La correction paternelle est en somme un droit d’essence divine, mais parfois aussi un devoir puisqu’il permet de fournir à la société un enfant redevenu docile. Son usage est finalement assez limité, puisqu’elle paraît avoir été peu connue des familles. Elle reste cependant une possibilité offerte au père de régler discrètement les conflits internes à la famille, avec l’appui de la justice, et de préserver ainsi son honneur 232 . Au-delà des débats qui se développent à propos de son existence et de son maintien dans les années 1870-1880 particulièrement, le recours à la correction paternelle apparaît surtout comme une mesure urbaine et parisienne, liée à l’industrialisation et aux périodes de crise économique. La possibilité ouverte en 1885 d’une dispense de financement en cas d’indigence constatée en ouvre le droit aux pauvres. Bernard Schnapper considère que c’est son adoption tardive par les classes populaires qui en a ralenti la disparition 233 .
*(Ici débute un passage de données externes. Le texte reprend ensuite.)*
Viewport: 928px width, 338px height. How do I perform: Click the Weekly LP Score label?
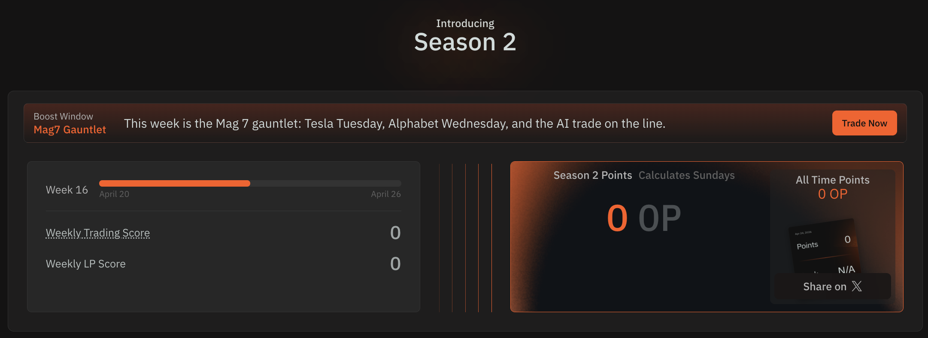(x=86, y=264)
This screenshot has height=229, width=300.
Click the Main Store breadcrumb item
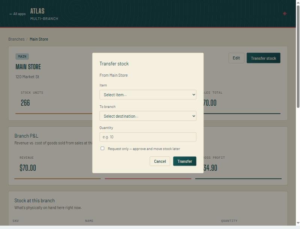[39, 39]
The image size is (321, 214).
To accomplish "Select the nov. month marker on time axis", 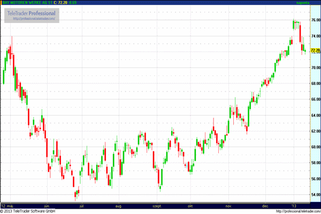I will click(228, 205).
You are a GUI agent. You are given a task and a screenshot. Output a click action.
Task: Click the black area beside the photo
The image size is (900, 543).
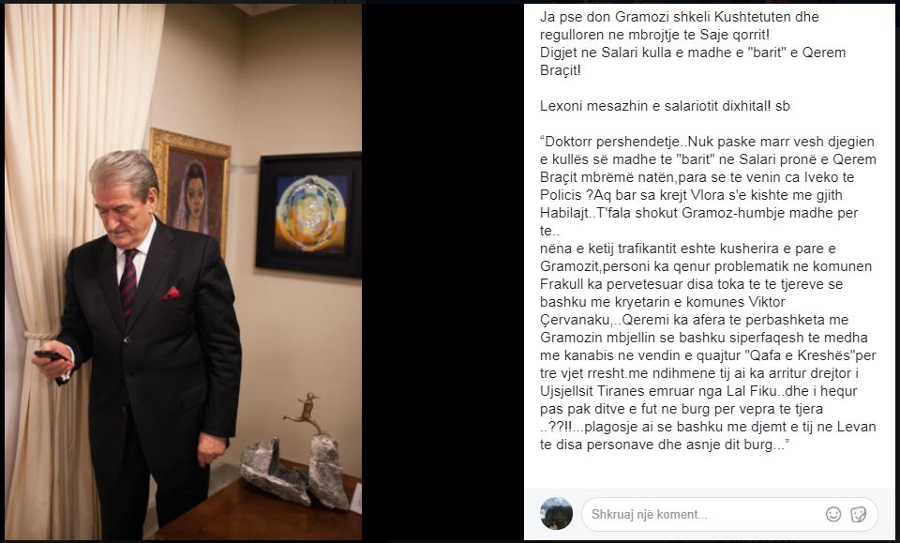coord(443,272)
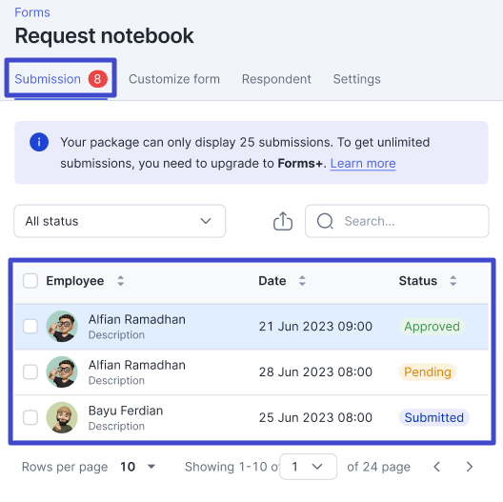Image resolution: width=503 pixels, height=502 pixels.
Task: Go to next page arrow
Action: (470, 467)
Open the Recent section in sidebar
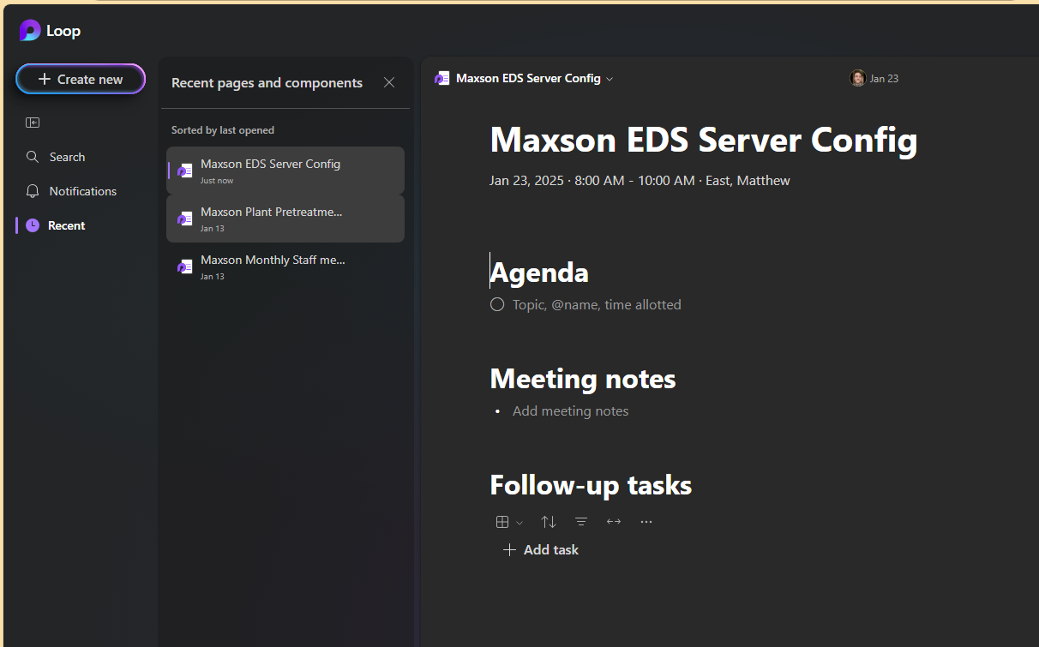The height and width of the screenshot is (647, 1039). tap(66, 225)
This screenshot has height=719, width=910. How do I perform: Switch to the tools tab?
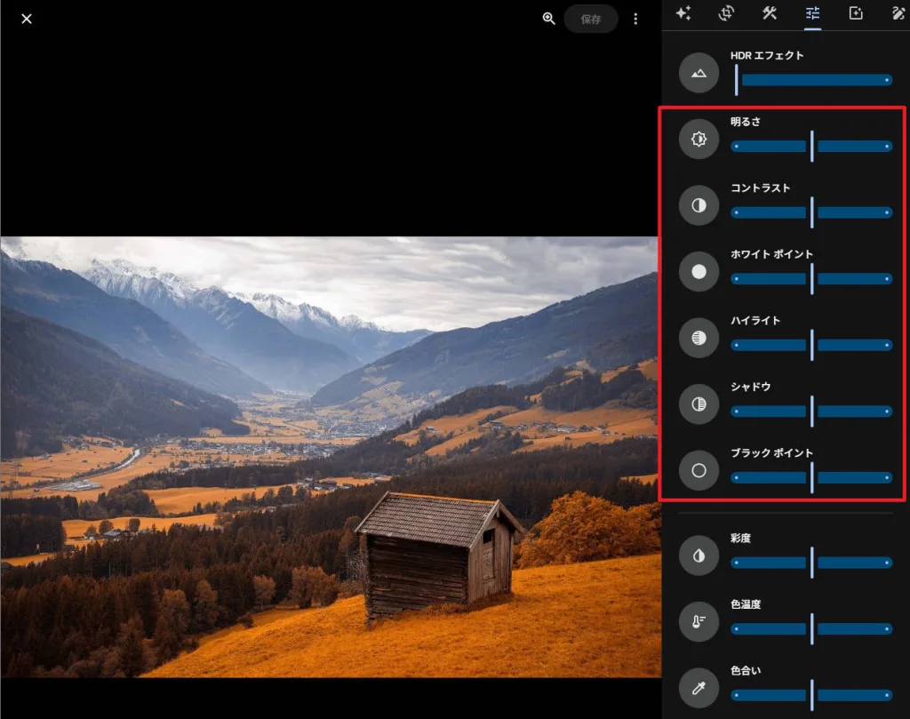pos(770,13)
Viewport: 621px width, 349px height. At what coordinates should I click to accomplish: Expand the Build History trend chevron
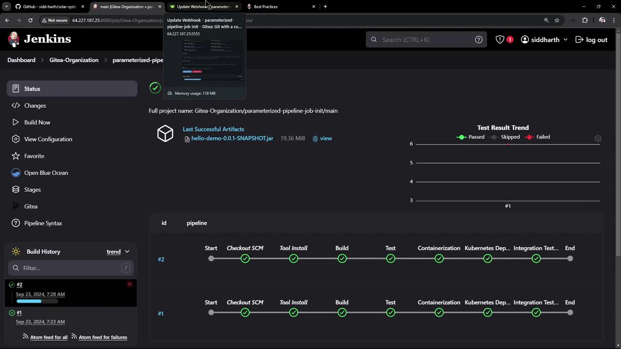pos(127,252)
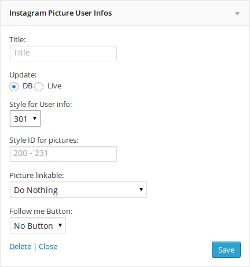Click the Follow me Button label
250x267 pixels.
41,212
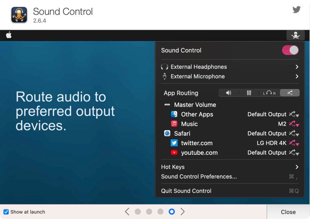Select the last page dot indicator

[x=172, y=212]
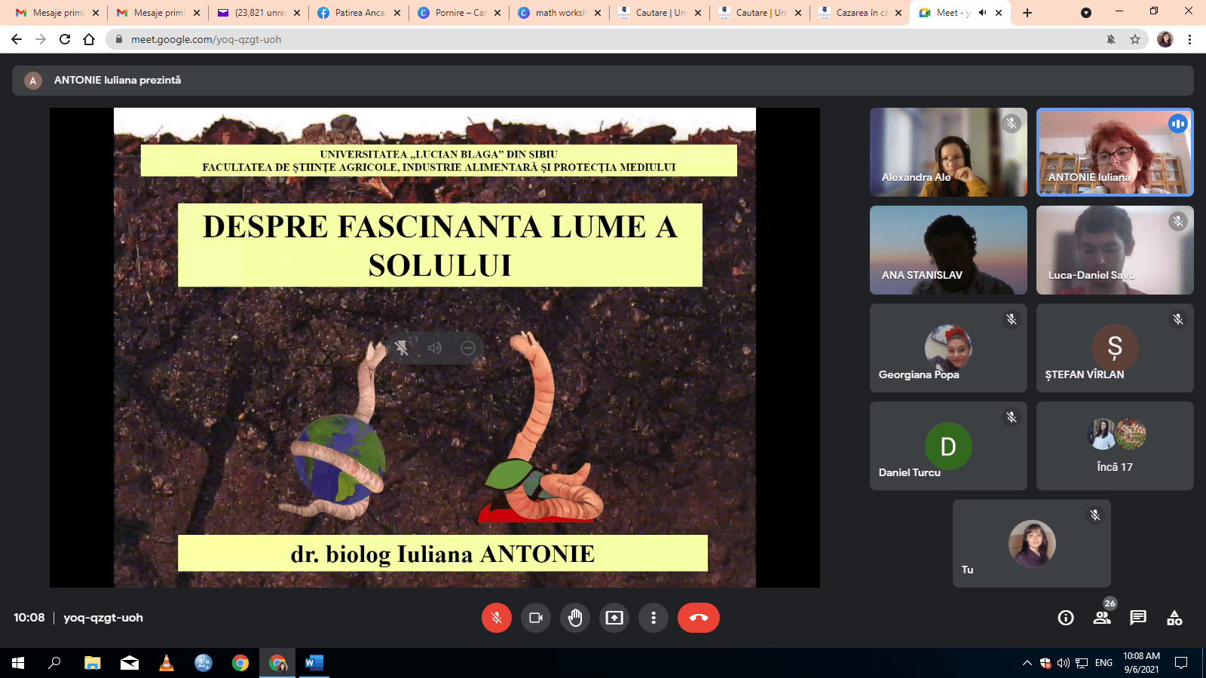The width and height of the screenshot is (1206, 678).
Task: Show the participants list panel
Action: click(x=1102, y=618)
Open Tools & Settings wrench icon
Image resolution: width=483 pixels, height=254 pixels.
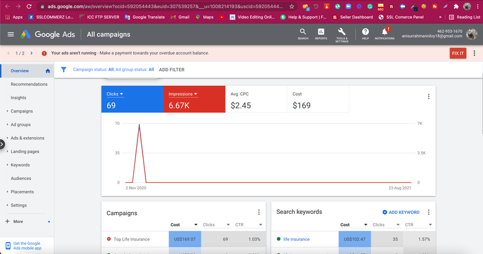coord(342,33)
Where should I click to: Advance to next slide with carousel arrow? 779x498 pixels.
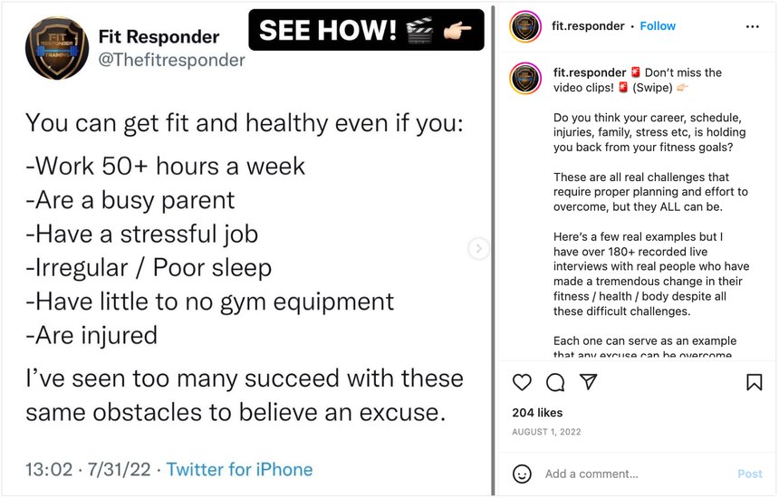coord(478,248)
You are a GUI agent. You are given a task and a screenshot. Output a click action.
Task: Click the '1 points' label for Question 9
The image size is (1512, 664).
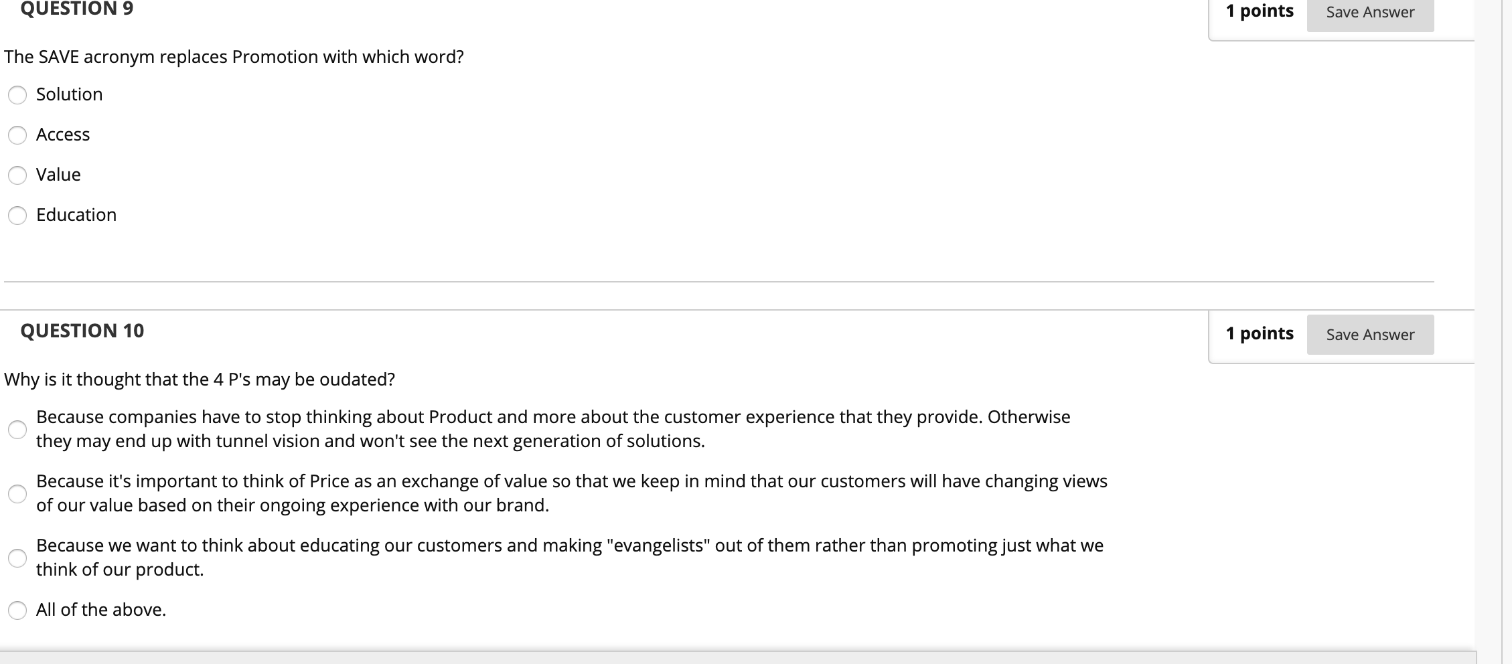(x=1260, y=11)
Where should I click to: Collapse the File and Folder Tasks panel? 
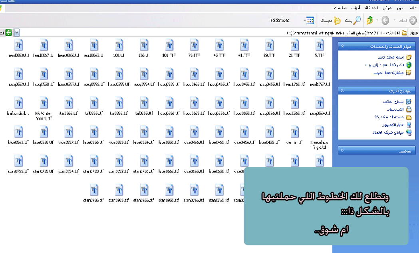click(x=342, y=47)
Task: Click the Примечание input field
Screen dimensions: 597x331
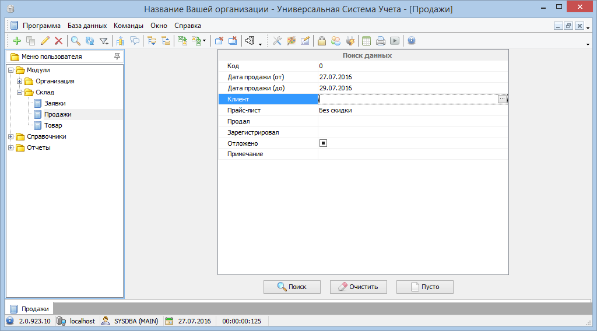Action: click(412, 154)
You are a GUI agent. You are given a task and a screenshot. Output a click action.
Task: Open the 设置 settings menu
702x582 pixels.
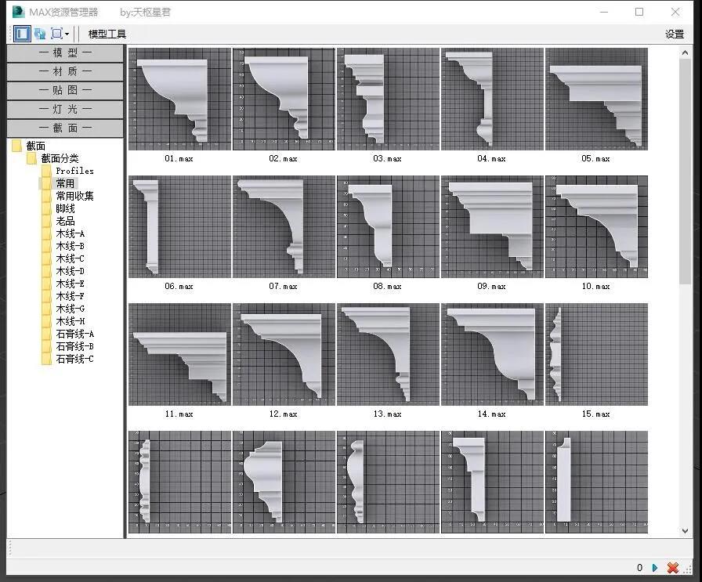(x=674, y=34)
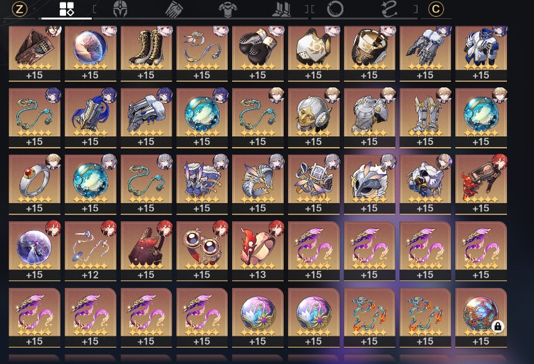Pick the +13 red ornament relic
This screenshot has height=364, width=534.
(x=258, y=251)
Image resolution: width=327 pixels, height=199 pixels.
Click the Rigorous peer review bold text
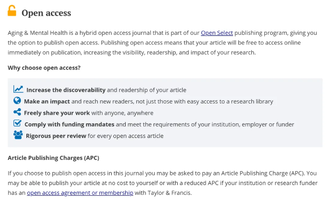[56, 136]
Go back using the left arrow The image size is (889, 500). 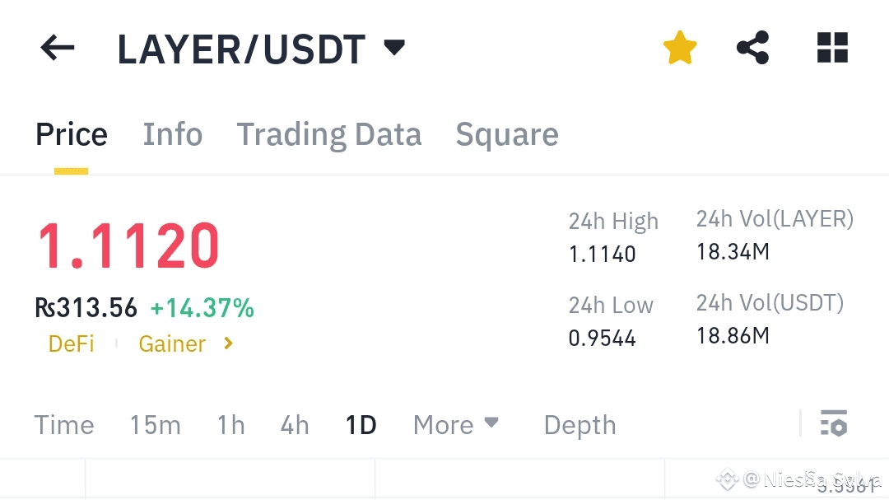point(58,48)
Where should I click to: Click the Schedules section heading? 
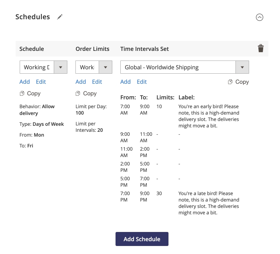click(x=32, y=17)
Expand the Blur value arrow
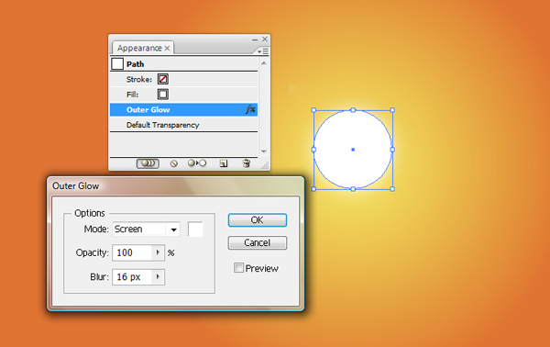The height and width of the screenshot is (347, 550). (x=158, y=276)
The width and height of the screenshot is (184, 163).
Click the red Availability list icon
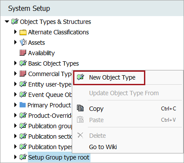tap(23, 53)
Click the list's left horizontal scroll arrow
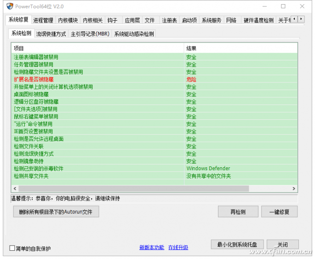315x259 pixels. pos(14,189)
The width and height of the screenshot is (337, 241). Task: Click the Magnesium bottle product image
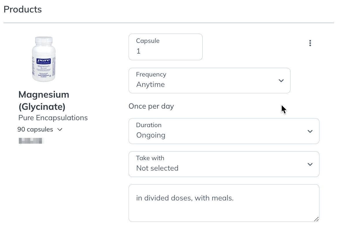pyautogui.click(x=44, y=59)
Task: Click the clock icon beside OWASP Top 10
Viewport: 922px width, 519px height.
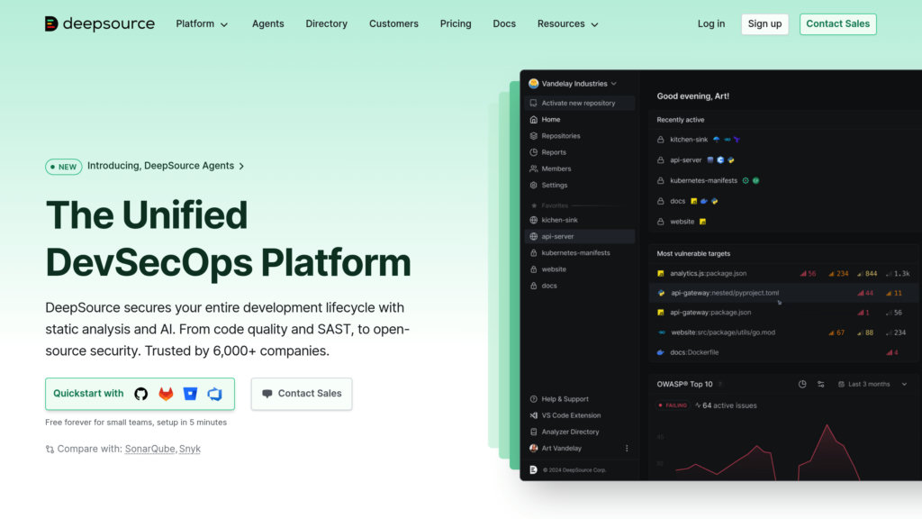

Il a beaucoup été écrit sur le sujet, et dans les années 1970 on voyait là le dernier retranchement d’un pouvoir discrétionnaire et abusif du père, en même temps qu’un moyen de pression des bien pensants sur les familles refusant de se conformer aux normes sociales, Philippe Meyer n’étant pas loin d’écrire que la loi de 1889 sur la déchéance de puissance paternelle n’en est jamais qu’une extension, au service des parangons de la norme et de la morale 234 . Il a raison en partie, et les pressions évoquées plus haut pour amener des parents à volontairement abandonner leurs droits confirment son jugement.

Mais les demandes de correction paternelle que nous avons pu consulter laissent malgré tout percer de la part de ces parents une honte discrète, une désespérance même, qui ne sont pas sans rappeler ce que l’on dit aujourd’hui de ces parents dépassés ou démissionnés par leur situation économique et sociale, et que des arrêtés municipaux de couvre-feu, des menaces de suspension des allocations familiales, sont supposés responsabiliser.

Notes
230.

L’article 371 du Code civil conserve aujourd’hui encore la même formulation.

231.

Le Code de l’enfance traduite en justice, op. cit., y ajoute de nombreux commentaires, que nous reprendrons à l’occasion : p. 5-21. Voir aussi Catherine Rollet, op. cit., p. 221 et suivantes. On trouvera en Annexe 8 deux exemples de demande de correction paternelle.

232.

Pascale Quincy-Lefèbvre, op. cit., p ; 56-57, p. 81, p. 120 et suivantes.

233.

Bernard Schnapper, « la correction paternelle et le mouvement des idées au dix-neuvième siècle (1789-1935) », Revue Historique, n°534 avril-juin 1980, p. 319-349, et plus particulièrement p. 326, p. 336 et suivantes, et conclusion p. 349.

234.

Philippe Meyer, op. cit., p. 62-68.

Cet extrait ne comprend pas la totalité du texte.